--- Start Record excerpts ---
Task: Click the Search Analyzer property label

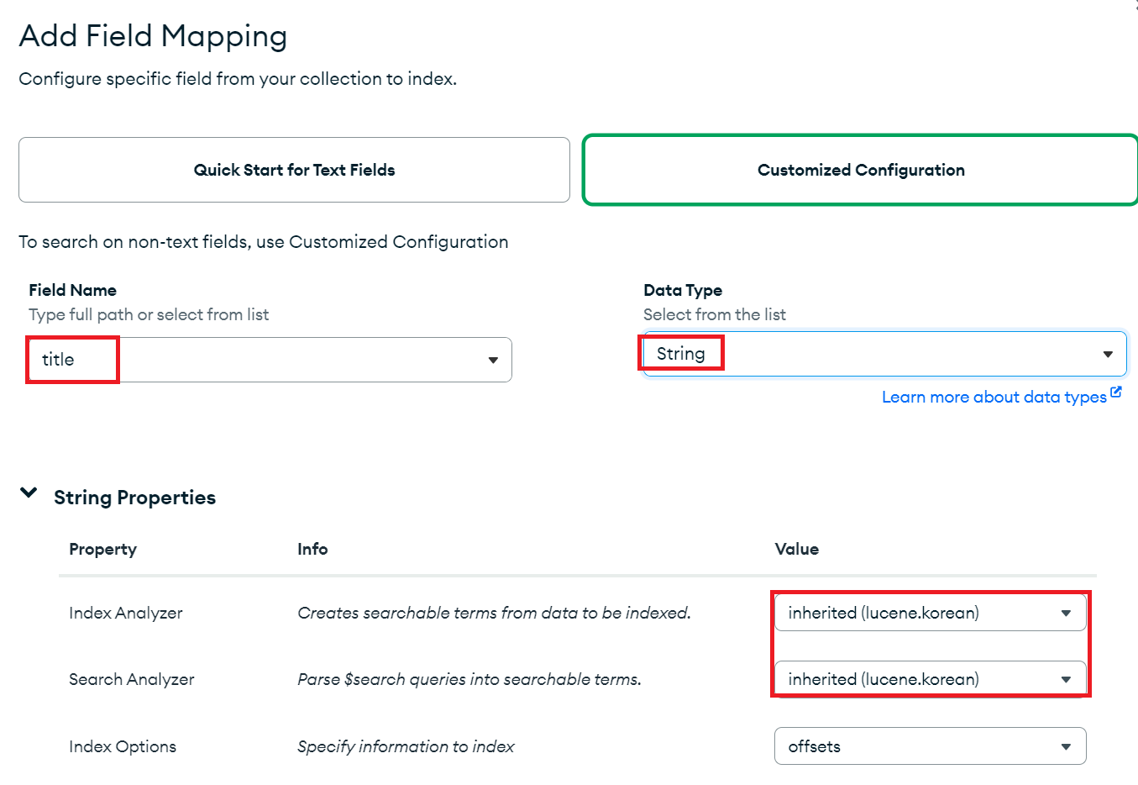Action: (131, 680)
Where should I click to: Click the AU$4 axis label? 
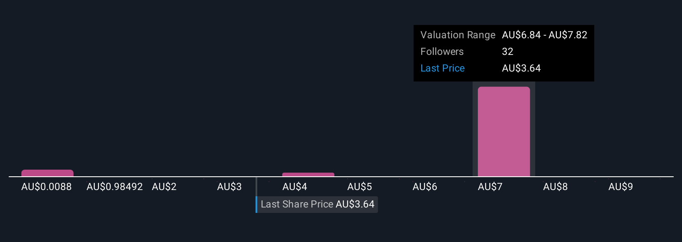[295, 187]
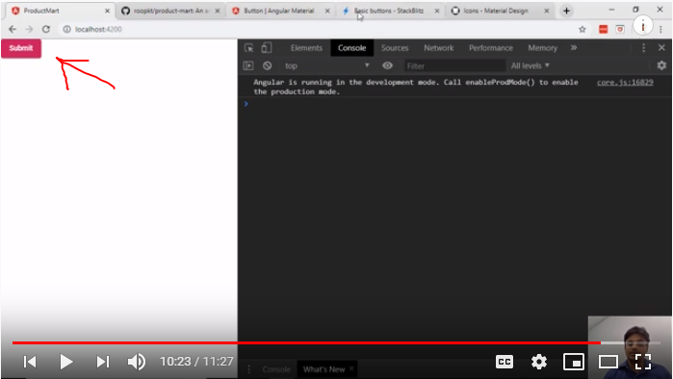The height and width of the screenshot is (379, 673).
Task: Select the inspect element picker icon
Action: click(x=249, y=48)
--- End Record excerpts ---
### Requirement
Pick out each line in the items above that contains the string "Task", and copy those lines unchanged.

### Solution to the exercise
Task: Click the Search Analyzer property label
Task: Select the inspect element picker icon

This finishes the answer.